Disziplinarverfahren gegen Polizeikommissarin nach Geschlechtsangabe-Änderung zulässig

Düsseldorf, 8. Juni 2026 (JPD) Die 2. Landesdisziplinarkammer des Verwaltungsgericht Düsseldorf hat den Eilantrag einer Polizeikommissarin gegen disziplinarbehördliche Ermittlungen abgelehnt. Die Beamtin hatte versucht, die im Zusammenhang mit einer Änderung ihres Geschlechtseintrags eingeleiteten Ermittlungen im Wege des vorläufigen Rechtsschutzes zu stoppen. Nach Auffassung des Gerichts bestehen jedoch hinreichende Anhaltspunkte für den Verdacht eines Dienstvergehens, sodass die Durchführung des Disziplinarverfahrens zulässig bleibt. Eine einstweilige Anordnung zur Untersagung einzelner Verfahrenshandlungen kam daher nicht in Betracht.

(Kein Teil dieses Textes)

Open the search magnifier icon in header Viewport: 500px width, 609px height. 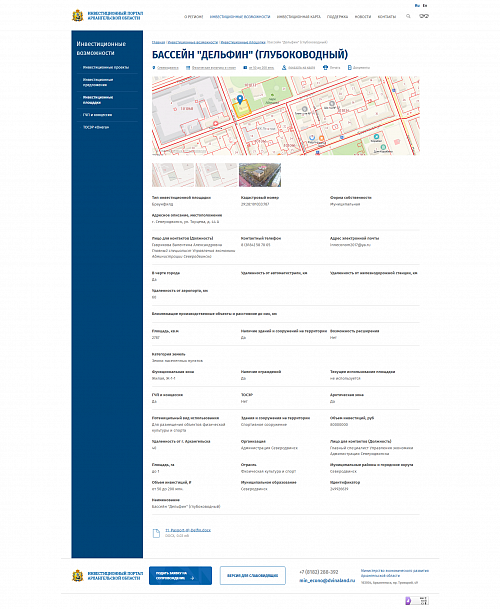pyautogui.click(x=408, y=16)
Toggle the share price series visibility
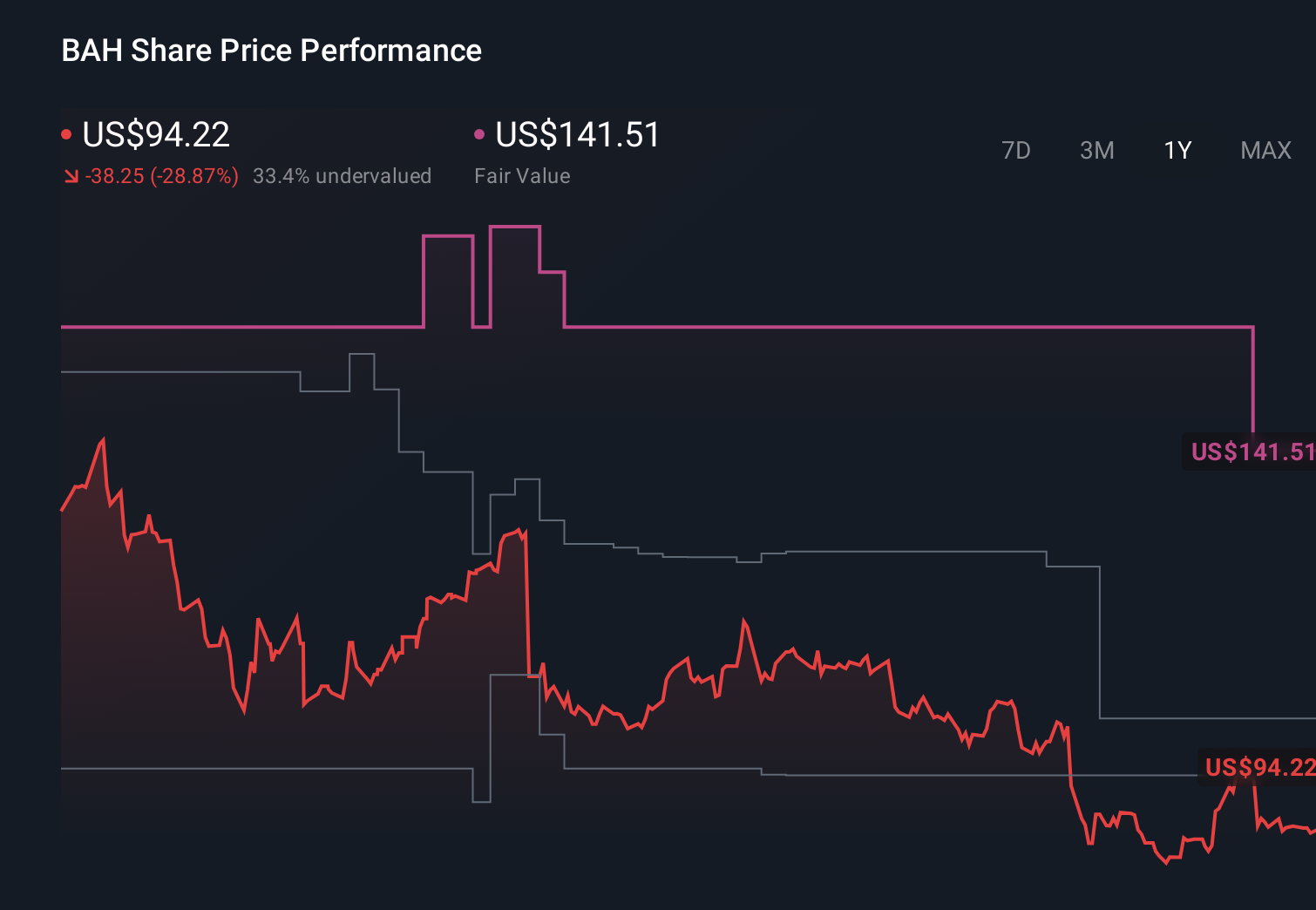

Die Antragstellerin hatte im Mai 2025 ihren Geschlechtseintrag nach dem Gesetz über die Selbstbestimmung in Bezug auf den Geschlechtseintrag (SBGG) auf „weiblich“ ändern lassen. Die Polizeipräsidentin Düsseldorf leitete daraufhin ein Disziplinarverfahren ein, da der Verdacht bestehe, die Änderung sei allein zur Erlangung statusrechtlicher Vorteile im Rahmen der Frauenförderung erfolgt. Nach den Ermittlungsansätzen könnte die Beamtin dadurch in der Beförderungsrangfolge deutlich aufgestiegen sein. Auslöser des Verdachts waren nach Angaben des Gerichts entsprechende Äußerungen im Kollegenkreis.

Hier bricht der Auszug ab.